Smartwatt is taking advantage of Artificial Intelligence tools since 2008. During all these years, we managed to solve real problems from multiple industries, mainly connected to energy, recurring to this technology.
After all, how did it all begin?
Around 2008, Smartwatt was very close to the university and, as it is common in this environment, thinking outside the box is required and our team started to wonder how the present would be influenced by the future – What could we do differently today, if we knew what will happen in the next days?
Stating the obvious, most of us would answer – Well, I would take better decisions and would make less mistakes.– Our team put some thought about it, concluding that if we knew the outcomes of each variable that could influence the result of each decision a company has to make, that will lead the company to make better decisions reducing considerably the risk. –Would this be possible? – Our team put hands to work and it became possible.
Our first challenges
Back in 2008, Smartwatt faced the first challenge, launched by the main Portuguese Distribution System Operator. That company wanted to know the production forecast of a small hydropower plant to manage better that energy system, and so they asked us if it was possible and Smartwatt’s answer was a big yes! It would be possible indeed using predictive algorithms. Then, we made our first partnership with a company, which portfolio was 350 MW distributed by 130 small hydro power plants. We started by collecting the weather data, and exploiting data to find the best approach. Soon we decided that neural networks would be the best approach, and we reduced their uncertainty range from 350 MW to 28 MW, with a chance of error of 8%.
Along the years, we learned, improved our algorithms, gathered data, and after 10 years, we are delivering our clients forecasts for each hour, with a 7 days horizon, with a chance of error of 3%.
In 2015, a Portuguese Wind Operator challenged our team to develop a system to deliver insights for Operation & Management (O&M) optimization and increase the safety of the process for all their portfolio, around 400 wind turbine units.
We faced the challenge by using a methodology that we call – Predictive Thinking Process, inspired by Design Thinking Process, which the main goal would be to add their know-how into our algorithms, transforming the output into an input.
Not only we were delivering a simple power forecast, but we also created key-performance indicators (KPI) to support daily and weekly decisions, such as: weather alerts, energy market forecast to understand which days would be more profitable, intelligent heat maps to manage the technical teams, lightning forecast to reduce health risks for the team, and more KPIs in a sharable platform that made our client’s activity easier. In the end, they were investing 90% of their time in decision-making instead of information seeking.

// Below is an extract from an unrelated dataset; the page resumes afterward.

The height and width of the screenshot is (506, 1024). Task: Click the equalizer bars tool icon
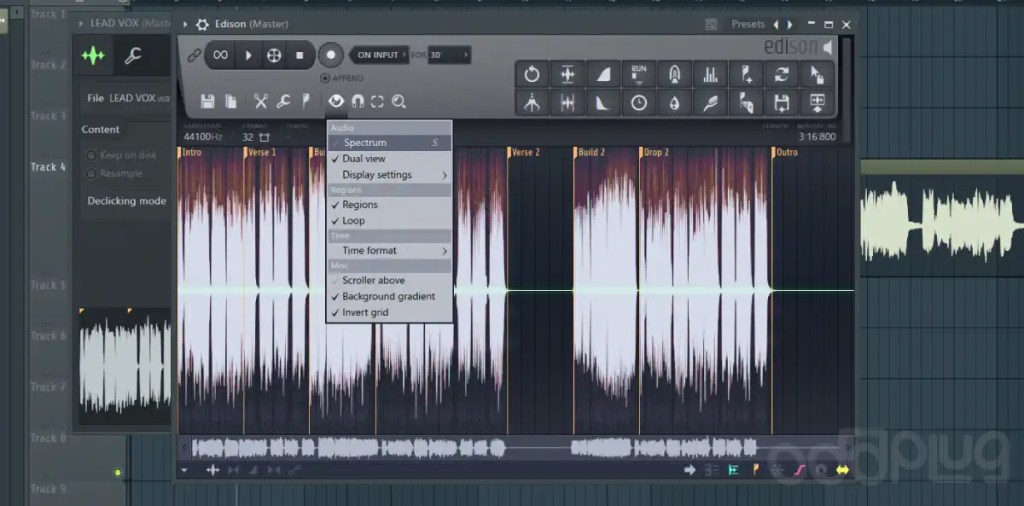pyautogui.click(x=710, y=74)
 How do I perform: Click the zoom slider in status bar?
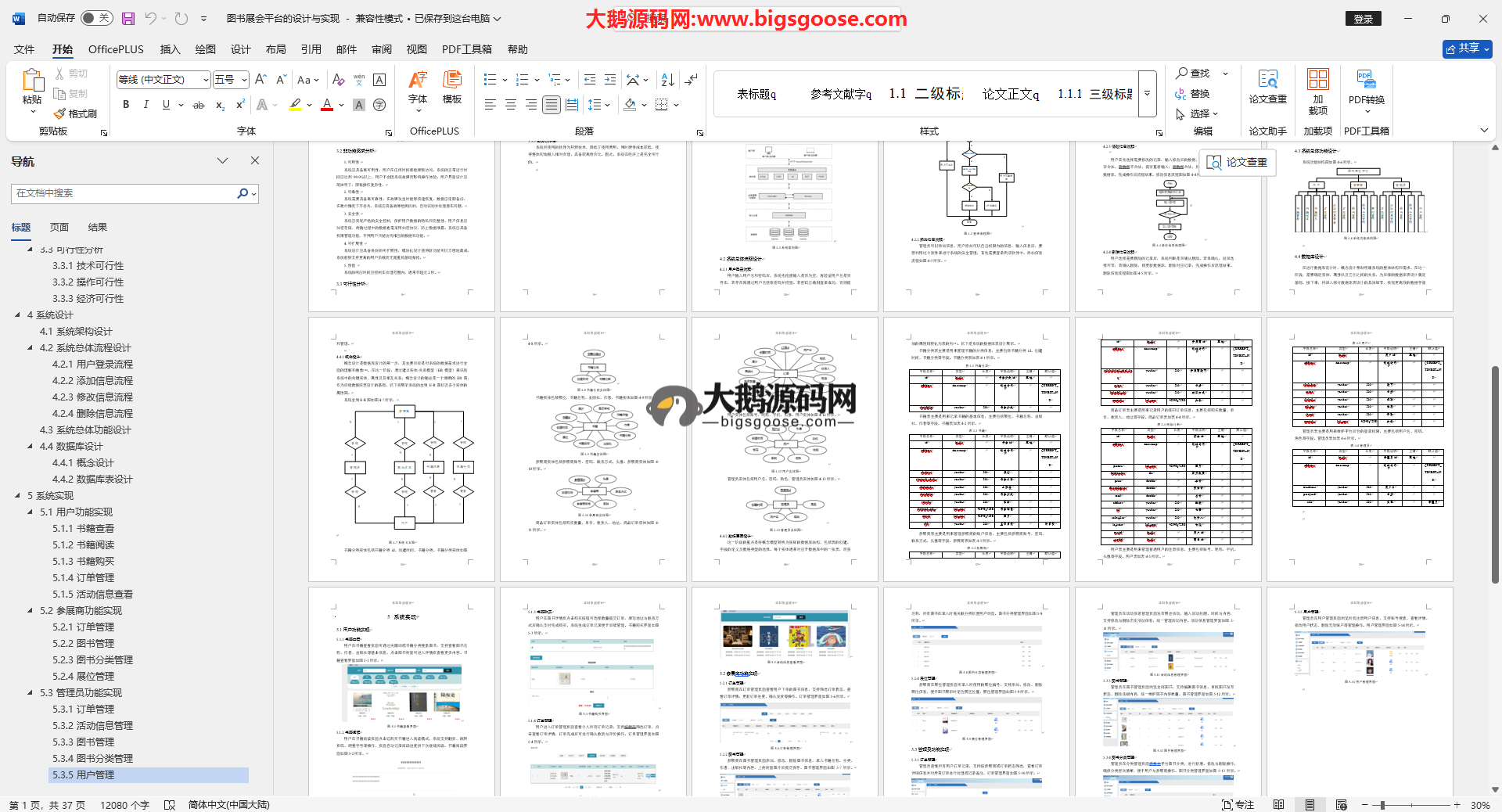point(1382,805)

More recently, in 2017 the Portuguese Distribution System Operator wanted to reduce their downtime periods and improve the management of their maintenance teams, so they challenged us to develop a system able to predict when and where the electrical distribution grid would fail. Their grid infrastructure was formed by 68 000 km of overhead lines spread by the Portuguese territory, and there were three years of historical data available related to energy faults.
Their main concern was the extreme conditions that caused severe energy faults, and there was not enough technical teams to take care of the incident or even enough human resources on the customer support to answer all the calls and requests.
We are still developing and improving the system and we have already saved around 20% of costs to them.
The future for a company that predicts it.
Reviewing the last 10 years, we are aware that this is the beginning of something very powerful that will impact all the industries. We started our path in energy industry by using neural networks, then we created our own tools to improve speed and accuracy using GPU technology. We are developing tailored-made algorithms to improve our client’s activity and solve various problems easily, and we are using their know-how to boost our prescriptive analytics services.
Smartwatt is better at every challenge it faces, so we like to think that the future will be bright to us and all our partners.